Readers may recall that columnist to the world Mark Steyn commented recently on the faster-than-light neutrinos conundrum:

… when a scientist, of all people, stands up at one of these climate change conferences and says the science is settled, and calls people who disagree with him deniers, that man is not a scientist. That man is a member of a religious cult. He’s worshipping at the temple of Al Gore or whatever, and that’s fine if he wants to do that. But when a man stands up and says the science is settled, he is everything but a scientist.

Or as some of us would say, “We know physics is science because Einstein can be wrong.”

And, wouldn’t you know, a scientist of the school we are all-too-familiar with around here blundered into Steyn’s mailbox, spouting,

I’m a scientist. Experiments aren’t like you people’s voices from the almighty. They are messy, difficult, complicated, full of problems. Their meaning is never simply manifest. Get a grip, mate. Spend a year in a lab. Your reaction is the typical one of someone who hasn’t tinkered around in a shed and tried to work something out.

Steyn replied,

A word of advice. You really need to stop bringing on the stupid. In your last appearance in these pages, you accused me of “avoiding the big issues” like “lack of civilizational confidence”. I responded that that’s a phrase I all but singlehandedly introduced to public discourse, that the only bestselling books that use the phrase are both by me, and that 30 per cent of all literary deployments of the phrase on the planet are by me.
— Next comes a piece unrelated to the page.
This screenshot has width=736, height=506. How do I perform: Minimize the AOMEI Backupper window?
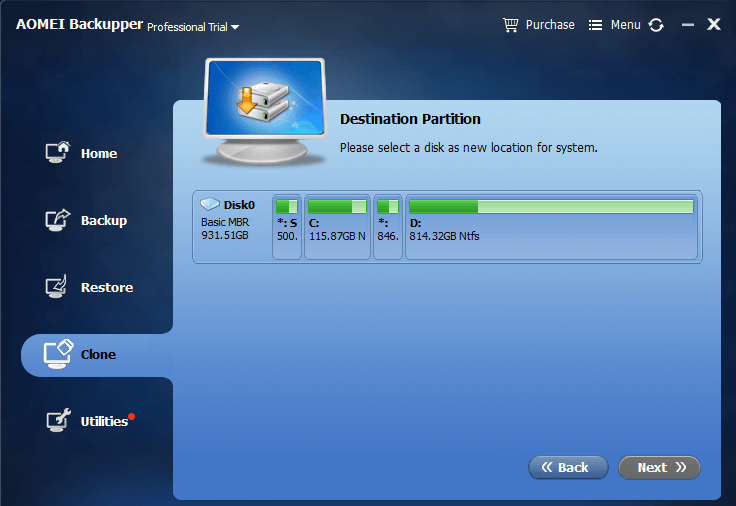685,25
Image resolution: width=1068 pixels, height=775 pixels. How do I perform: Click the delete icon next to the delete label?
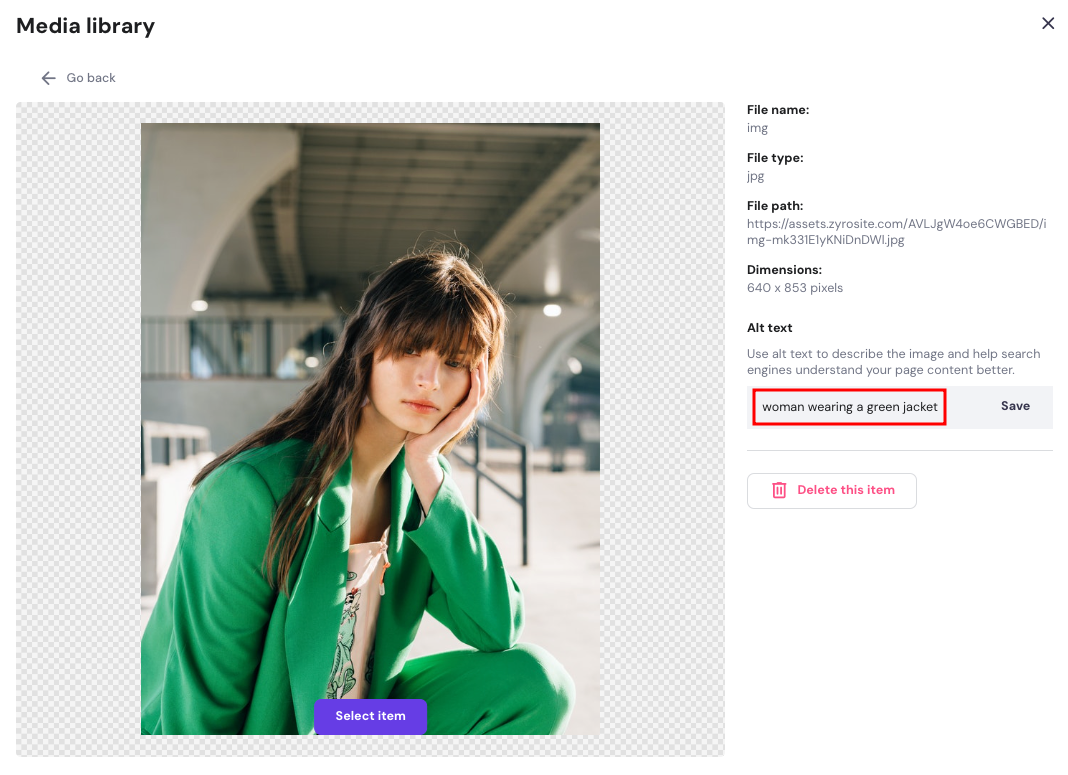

I pointed out your foolishness very gently, considering the generally boorish tone of your letter.

Yes, but Mark, he proves he is a real scientist by never checking into stuff like that before sounding off. Non-scientists check into stuff because we can’t just “bring on the stupid,” confident that deference, even reverence, will follow.

Now you’re back, entirely unspoilt by progress. Is that what makes you a scientist? The willingness to repeat the same experiment over and over? Well, bully for you: You’ve got exactly the same result!

We deal with ‘em all the time here, actually. It was a sad day for science when people who are unhinged by uncertainty or by findings contrary to expectation came to dominate.

Boldness, curiosity, and a questioning spirit became vices, then career-limiting moves.